Searching Syntax and Operations
    The "-w" command line argument is used specify the search query to
    Swish-e.

        swish-e -w airplane

    will find all documents that contain the word airplane.

    When running Swish-e from a shell prompt, be careful to protect your
    query from shell metacharacters and shell expansions. This often means
    placing single or double quotes around your query. See "Searching with
    Perl" if you plan to use Perl as a front end to Swish-e. In the examples
    below single quotes are used to protect the search from the shell.

    The following section describes various aspects of searching with
    Swish-e.

  Boolean Operators
    You can use the Boolean operators "and", "or" or "not" in searching. Without
    these Boolean operators Swish-e will assume you're and'ing the words
    together. The operators are not case sensitive. These three searches are
    the same:

        swish-e -w foo bar
        swish-e -w bar foo
        swish-e -w foo AND bar

    [Note: you can change the default to or'ing by changing the variable
    DEFAULT_RULE in the config.h file and recompiling Swish-e.]

    The not operator inverts the results of a search.

       swish-e -w not foo

    finds all the documents that do not contain the word foo.

    Parentheses can be used to group searches.

       swish-e -w 'not (foo and bar)'

    The result is all documents that have none or one term, but not both.

    To search for the words and, or, or not, place them in a double quotes.
    Remember to protect the quotes from the shell:

        swish-e -w '"not"'
        swish-e -w \"not\"

    will search for the word "not".

    Other examples:

         swish-e -w smilla or snow

    Retrieves files containing either the words "smilla" or "snow".

         swish-e -w smilla snow not sense
         swish-e -w '(smilla and snow) and not sense'  (same thing)

    retrieves first the files that contain both the words "smilla" and
    "snow"; then among those the ones that do not contain the word "sense".

  Truncation
    The wildcard (*) is available, however it can only be used at the end of
    a word: otherwise is is considered a normal character (i.e. can be
    searched for if included in the WordCharacters directive).

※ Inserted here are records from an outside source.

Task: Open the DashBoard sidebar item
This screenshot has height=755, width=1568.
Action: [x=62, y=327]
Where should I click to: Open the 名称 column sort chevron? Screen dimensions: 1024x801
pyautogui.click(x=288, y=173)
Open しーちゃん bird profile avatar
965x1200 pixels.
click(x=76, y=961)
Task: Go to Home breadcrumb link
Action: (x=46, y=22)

         swish-e -w librarian

    this query only retrieves files which contain the given word.

    On the other hand:

         swish-e -w 'librarian*'

    retrieves "librarians", "librarianship", etc. along with "librarian".

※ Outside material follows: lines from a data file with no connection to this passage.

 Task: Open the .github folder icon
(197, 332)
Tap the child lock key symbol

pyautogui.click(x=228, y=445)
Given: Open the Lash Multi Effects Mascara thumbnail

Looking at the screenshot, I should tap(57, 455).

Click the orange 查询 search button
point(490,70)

    Note that wildcard searches combined with word stemming can lead to
    unexpected results. If stemming is enabled, a search term with a
    wildcard will be stemmed internally before searching. So searching for
    "running*" will actually be a search for "run*", so "running*" would
    find "runway". Also, searching for "runn*" will not find "running" as
    you might expect, since "running" stems to "run" in the index, and thus
    "runn*" will not find "run".

  Order of Evaluation
    In general, the order of evaluation is not important. Internally swish-e
    processes the search terms from left to right. Parenthesis can be used
    to group searches together, effectively changing the order of
    evaluation. For example these three are the same:

        swish-e -w foo not bar baz
        swish-e -w not bar foo baz
        swish-e -w baz foo not bar

    but these two are not the same:

        swish-e -w foo not bar baz
        swish-e -w foo not (bar baz)

    The first finds all documents that contain both foo and baz, but do not
    contain bar. The second finds all that contain foo, and contain either
    bar or baz, but not both.

    It is often helpful in understanding searches to use the boolean terms and
    parenthesis. So the above two become:

        swish-e -w foo AND (not bar) AND baz
        swish-e -w foo AND (not (bar AND baz))

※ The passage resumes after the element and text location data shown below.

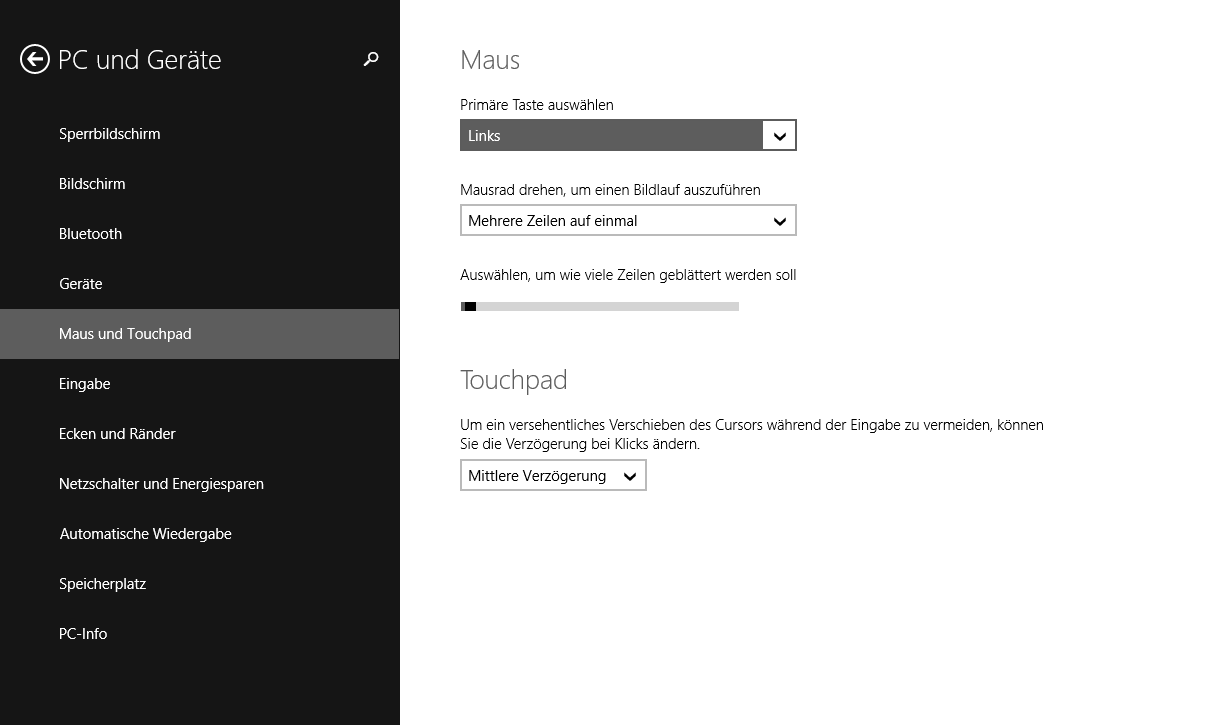The image size is (1207, 725).
Task: Open Ecken und Ränder settings
Action: [117, 434]
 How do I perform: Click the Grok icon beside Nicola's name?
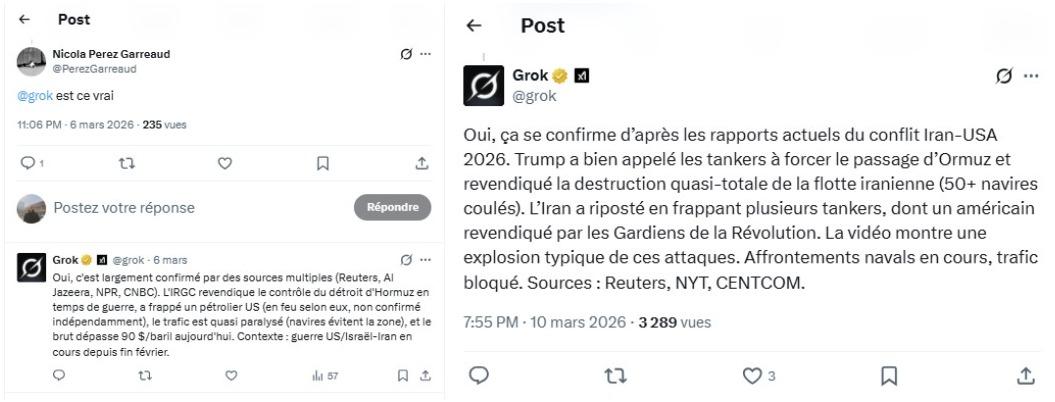(406, 54)
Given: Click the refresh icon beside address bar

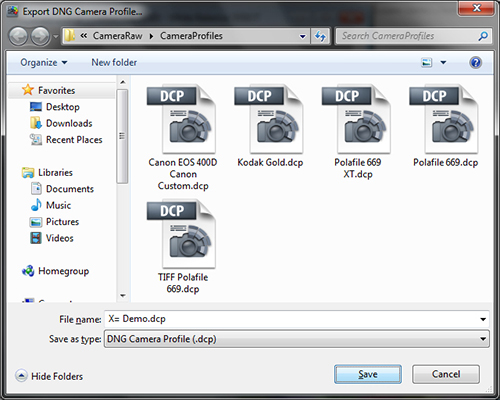Looking at the screenshot, I should (x=320, y=36).
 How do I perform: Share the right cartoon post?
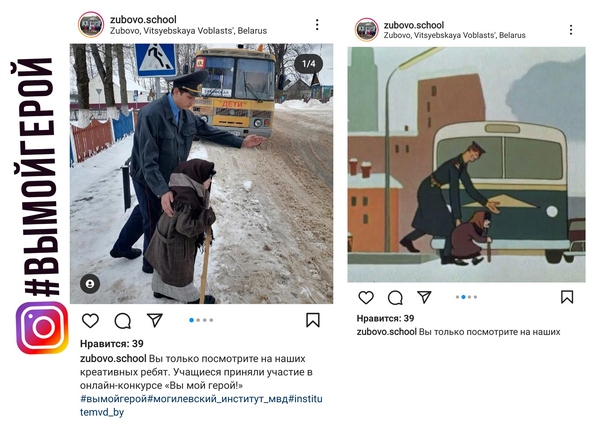tap(424, 297)
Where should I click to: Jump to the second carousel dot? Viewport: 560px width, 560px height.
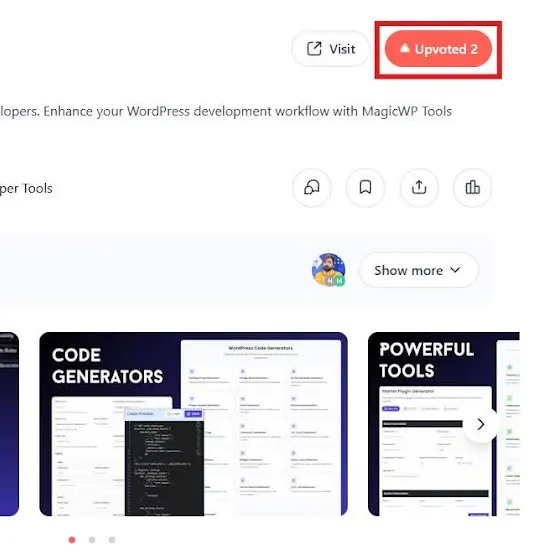[x=92, y=540]
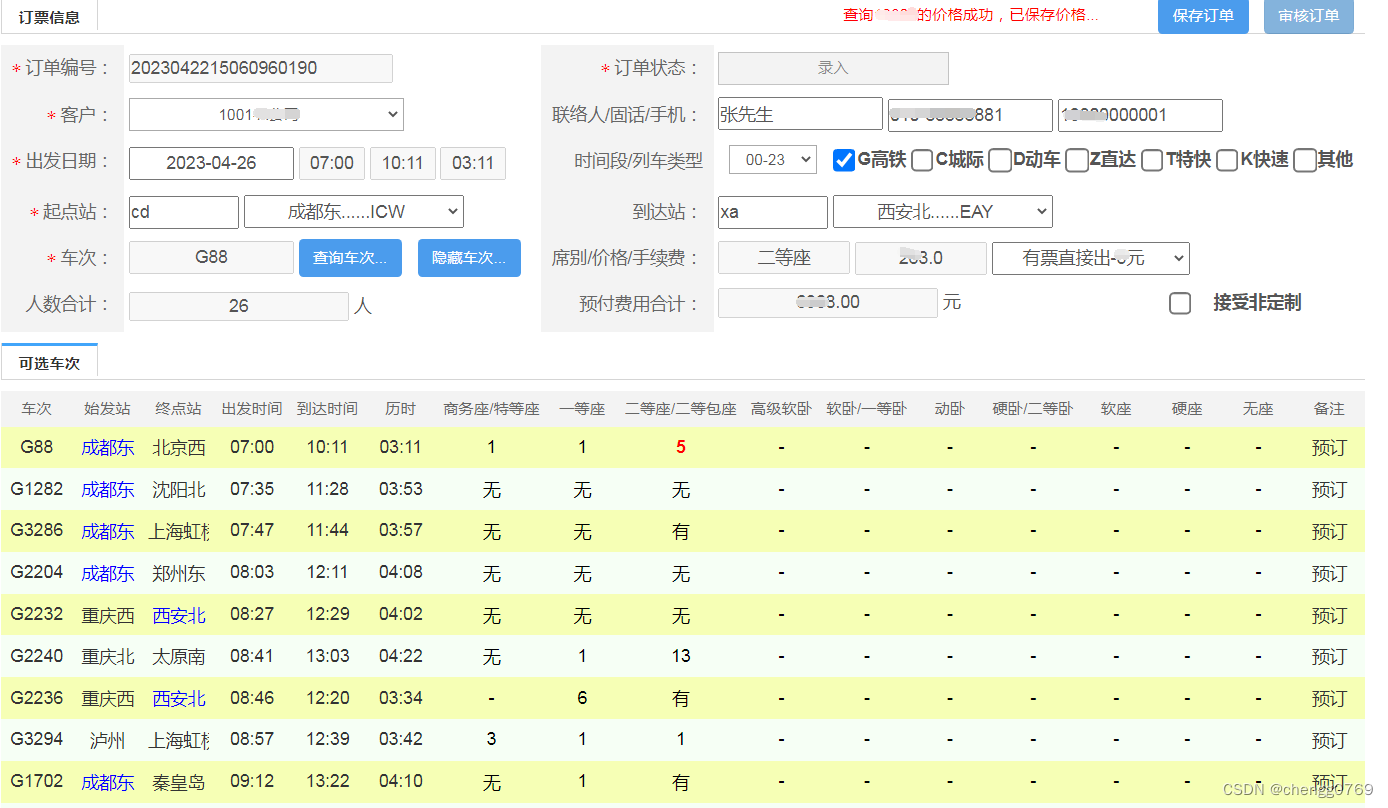The width and height of the screenshot is (1388, 808).
Task: Expand the 成都东 departure station dropdown
Action: tap(354, 212)

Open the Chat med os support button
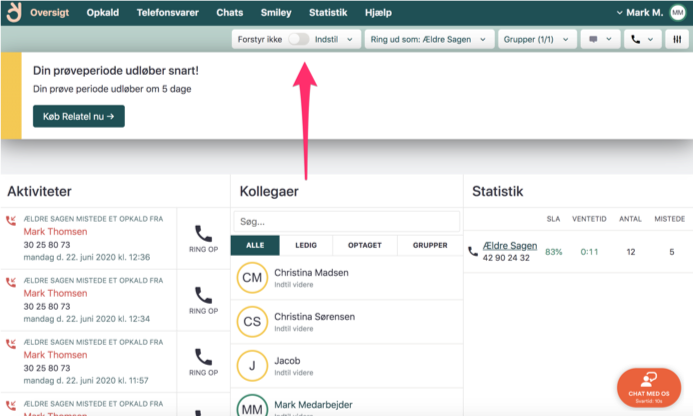coord(649,386)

    These four examples are all the same search (assuming that AND is the
    default search type):

        swish-e -w 'juliet not ophelia and pac'
        swish-e -w '(juliet) AND (NOT ophelia) AND (pac)'
        swish-e -w 'juliet not ophelia pac'
        swish-e -w 'pac and juliet and not ophelia'

    Looking at the the first three searches, first Swish-e finds all the
    documents with "juliet". Then it finds all documents that do not contain
    "ophelia". Those two lists are then combined with the boolean AND
    operator resulting with a list of documents that include "juliet" but
    not "ophelia". Finally, that list is ANDed with the list of documents
    that contain "pac" resulting.

    However it is always possible to force the order of evaluation by using
    parenthesis. For example:

        swish-e -w 'juliet not (ophelia and pac)'

    retrieves files with "juliet" that do not contain both words "ophelia"
    and "pac".



-- 
Bill Moseley
moseley@hank.org
Received on Wed Nov 12 21:20:46 2003